Clocked
It seems that our brains are not our only body parts with a clock. In fact they are ubiquitous at the cellular level. Evidently circadian rhythms developed pretty early in evolution and were strongly conserved. We know something about this partly from studies of caffeine.
From Rachel E. Gross's story in Slate:
Caffeine was already known to alter the circadian clock in red bread mold, green algae, fruit flies, and sea snails. But humans were liable to be a little different. For the first half of the study, published Wednesday in Science Translational Medicine, researchers at the University of Colorado–Boulder measured how caffeine influenced the circadian rhythms of five human caffeine consumers over 49 days.
Perhaps you already expected that there would be an effect on humans, and if so, you weren't wrong.

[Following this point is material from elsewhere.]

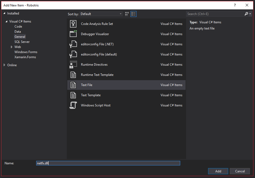
Task: Expand the Web category node
Action: pos(12,47)
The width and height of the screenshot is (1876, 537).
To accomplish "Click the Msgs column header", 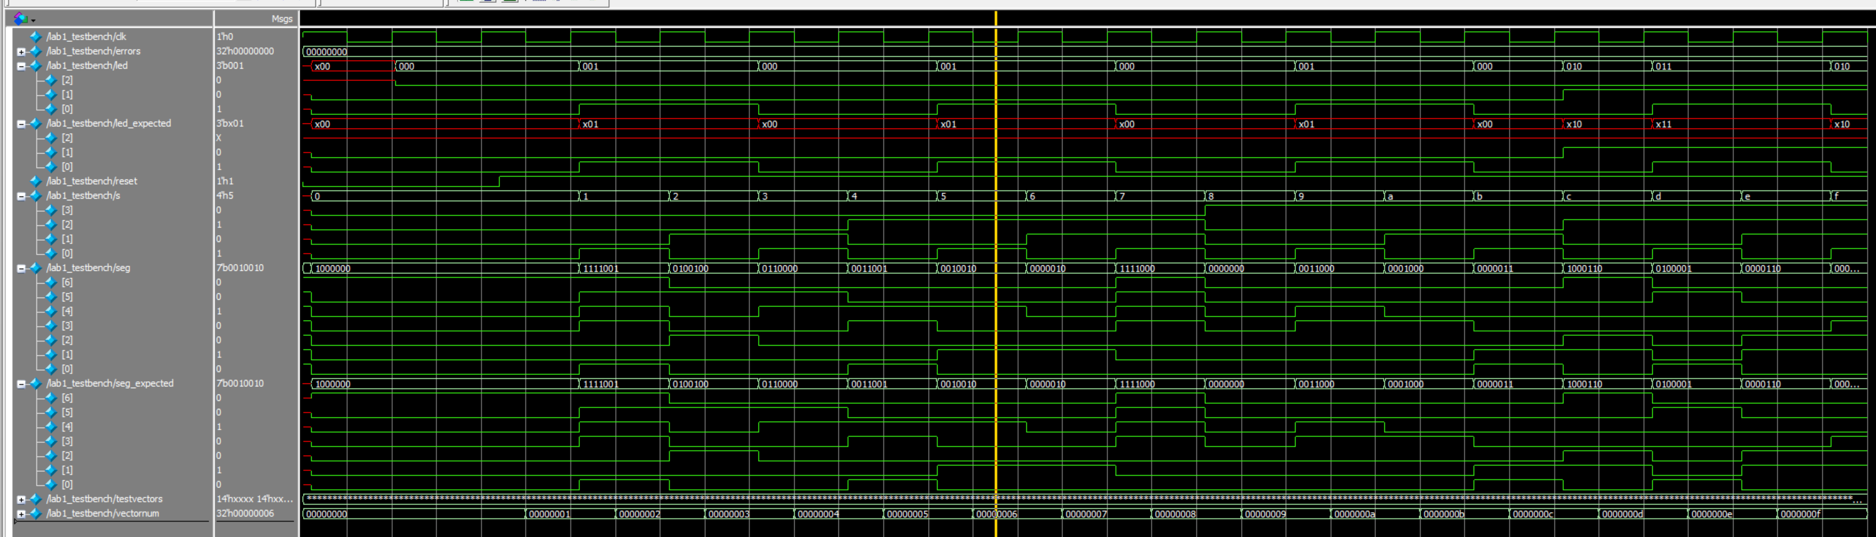I will pyautogui.click(x=281, y=19).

It also seems possible that the various clocks in the body might get out of sync after multi-time zone travel.
The way caffeine works on cells in the body might be different than how it works on the brain. “Your liver has clocks in it. Your muscles have clocks in them,” says Wright. “We know if you jet-lag a mouse, the brain adapts really quickly. Whereas it could take time for the other tissues to catch up. In other words, jet lag isn’t just the fact that your brain is in another time zone—it’s that your liver might be in a different time zone than your brain.”
Think of it as the technological equivalent of splinching - your brain is already home, but your liver is still in London or Tokyo.